## ESTRATTO DELLA PAGINA:

────────────────

AFRICAN METROPOLIS UNA CITTA' IMMAGINARIA
AFRICAN METROPOLIS Una città immaginaria - Roma, MAXXI Museo Nazionale delle Arti del XXI secolo Via Guido Reni, 4A - dal 22.06.2018 al 04.11.2018
Sammy Baloji (Lubumbashi Repubblica Democratica del Congo, 1978), Ouakam Fractals, 2015-2018, stampa digitale su carta da parati courtesy: l'artista e /the artist and Galerie Imane Farès |
E’ passato un mese dalla
chiusura della mostra al MAXXI di Roma e non riesco a dimenticarla per
l’emozione che ha suscitato in me, per la vana speranza che da temporanea
potesse diventare permanente e per i temi sociali che ha toccato. L’emozione è
quella di sempre, vedere come alcuni dei cinquantaquattro stati, uniti sotto
l’unico nome di Africa, abbiano intrapreso con serio impegno l’attività
artistica contemporanea cogliendone aspetti nuovi e lanciandosi in imprese
prima impossibili. La tecnica del riuso di materiali riciclabili e di temi
nuovi e datati ma sempre attuali così come la rappresentazione della cultura
africana. La novità sta nel fatto che oggi la nostra cultura si sta avvicinando
sempre più a quella africana e che questa si stia invece, fortunatamente
evolvendo: ciò che intendo dire è che la nostra società sta tornando ad essere
verbale e per immagini, pigra insomma, mentre il modo di comunicare dal
continente nero sta diventando più sottile, diretto, aulico e a volte anche
concettualmente pragmatico. Il mio personale augurio è che anche a Roma e in
Italia si possa finalmente mostrare l’arte contemporanea africana in modo
stabile, fianco a fianco a quella internazionale, riconoscendole il giusto
posto, così come lo fanno già da anni il British a Londra e il Louvre a Parigi.

────────────────

## CONSEGNA A:
Quali città sono nominate nel testo sulla mostra African Metropolis? Elencale tutte, ciascuna una sola volta.
## CONSEGNA B:
Rispondi alle domande seguenti sul testo sulla mostra African Metropolis:
(i) In quale data si è chiusa la mostra al MAXXI?
(ii) Quanti stati sono riuniti sotto l'unico nome di Africa?
(iii) In quale anno è nato Sammy Baloji?
## CONSEGNA C:
Prosegui il testo sulla mostra African Metropolis a partire dalla sua ultima frase.

────────────────

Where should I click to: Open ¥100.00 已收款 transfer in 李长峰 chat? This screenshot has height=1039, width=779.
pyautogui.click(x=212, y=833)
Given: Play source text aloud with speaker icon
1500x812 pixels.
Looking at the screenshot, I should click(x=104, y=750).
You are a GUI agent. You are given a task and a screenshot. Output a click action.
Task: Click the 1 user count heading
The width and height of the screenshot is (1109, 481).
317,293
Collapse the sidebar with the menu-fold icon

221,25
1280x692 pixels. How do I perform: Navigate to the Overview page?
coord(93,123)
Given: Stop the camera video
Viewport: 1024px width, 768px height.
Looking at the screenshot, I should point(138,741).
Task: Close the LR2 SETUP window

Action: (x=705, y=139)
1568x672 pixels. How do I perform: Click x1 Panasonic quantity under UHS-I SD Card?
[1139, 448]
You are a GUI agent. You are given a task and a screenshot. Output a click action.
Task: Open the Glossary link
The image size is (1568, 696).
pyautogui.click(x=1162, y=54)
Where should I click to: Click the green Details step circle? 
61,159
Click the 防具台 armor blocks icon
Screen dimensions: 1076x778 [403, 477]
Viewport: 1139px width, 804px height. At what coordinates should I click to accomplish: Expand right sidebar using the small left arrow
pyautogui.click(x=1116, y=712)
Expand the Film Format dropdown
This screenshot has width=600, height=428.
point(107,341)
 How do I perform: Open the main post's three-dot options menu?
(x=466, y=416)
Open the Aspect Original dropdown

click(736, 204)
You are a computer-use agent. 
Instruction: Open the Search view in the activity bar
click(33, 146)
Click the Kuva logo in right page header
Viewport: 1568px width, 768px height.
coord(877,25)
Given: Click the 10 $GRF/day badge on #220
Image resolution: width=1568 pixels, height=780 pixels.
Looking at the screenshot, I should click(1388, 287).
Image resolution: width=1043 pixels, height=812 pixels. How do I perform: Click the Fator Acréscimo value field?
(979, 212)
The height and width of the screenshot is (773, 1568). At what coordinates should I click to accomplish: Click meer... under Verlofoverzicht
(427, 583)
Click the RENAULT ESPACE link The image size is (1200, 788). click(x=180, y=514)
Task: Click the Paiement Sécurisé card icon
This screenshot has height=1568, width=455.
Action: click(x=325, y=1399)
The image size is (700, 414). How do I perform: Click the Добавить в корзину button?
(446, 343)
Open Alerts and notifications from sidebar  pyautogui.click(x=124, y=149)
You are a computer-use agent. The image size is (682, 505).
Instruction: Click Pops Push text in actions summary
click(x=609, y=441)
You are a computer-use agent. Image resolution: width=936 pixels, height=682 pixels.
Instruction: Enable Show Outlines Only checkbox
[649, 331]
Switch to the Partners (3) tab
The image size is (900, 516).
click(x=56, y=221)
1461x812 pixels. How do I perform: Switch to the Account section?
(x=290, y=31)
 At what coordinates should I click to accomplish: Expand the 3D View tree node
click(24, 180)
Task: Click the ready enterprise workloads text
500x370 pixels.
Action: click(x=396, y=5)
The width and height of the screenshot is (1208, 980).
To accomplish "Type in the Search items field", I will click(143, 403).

────────────────

## RISULTATO ATTESO A:
Roma
Lubumbashi
Londra
Parigi

## RISULTATO ATTESO B:
(i) Il 4 novembre 2018 (04.11.2018).
(ii) Cinquantaquattro.
(iii) Nel 1978.

## RISULTATO ATTESO C:
Abdoulaye Konaté (Diré Mali, 1953), Calao, 2016 tessuto. Courtesy: Bruno & Gael van Lierde Collection, Belgium |
La società è fatta di individui
e di gruppi che durante le epoche si sono avvicinati o respinti, è in questa
mostra che il confronto ha dato origine a molte riflessioni, prima fra tutte le
metropoli del mondo e la loro somiglianza, non solo estetica ma con tutti i
problemi ad esse connesse: emarginazione, inquinamento, salute pubblica,
violenza, povertà, emergenza dei rifiuti e sovraffollamento. Il sottotitolo
della mostra è Viaggio in una città che
non esiste per raccontare l’identità composita, eterogenea, stratificata della
metropoli contemporanea. Una città diversa ed uguale allo stesso tempo in
un’epoca di falsa globalizzazione
antropologica che di fatto non risulta realizzata, in cui come dice Marc Augé
esistono i non-lieux, spazi come il
vagone della metro, il supermercato, la stanza d’hotel – luoghi di transito ma
non di contaminazione. Individui che si sfiorano quotidianamente senza
entrare veramente in contatto tra loro, su binari paralleli mai coincidenti.
Franck ABD-Bakar Fanny (Abidjan Costa d'Avorio, 1970) Empty street - abducted- (MY NIGHTS ARE BRIGHTER THAN YOUR DAYS), 2016 stampa C-print, carta Lambda su dibond + diasec courtesy: l'artista |
La
globalizzazione si sposta su temi comuni di sfruttamento e di schiavitù non più
circoscritti in zone territoriali precise. Si accende così il dibattito quanto
mai attuale di tolleranza e del suo contrario e si aprono scorci sulla morale
verso temi politico-economici che i grandi della terra rifiutano di discutere
per vari motivi tra cui interessi, ignoranza ed incompetenza. Ciò che si avverte
visitandola è la morte dell’esotismo,
tanto amato da alcuni con il suo carattere di diversità mescolata al
colonialismo, al potere e all’esplorazione di mondi incontaminati: ebbene questa
assenza è già una vittoria sociale. Ngugi Wathiong’o invita a Decolonizzare la mente con il suo libro.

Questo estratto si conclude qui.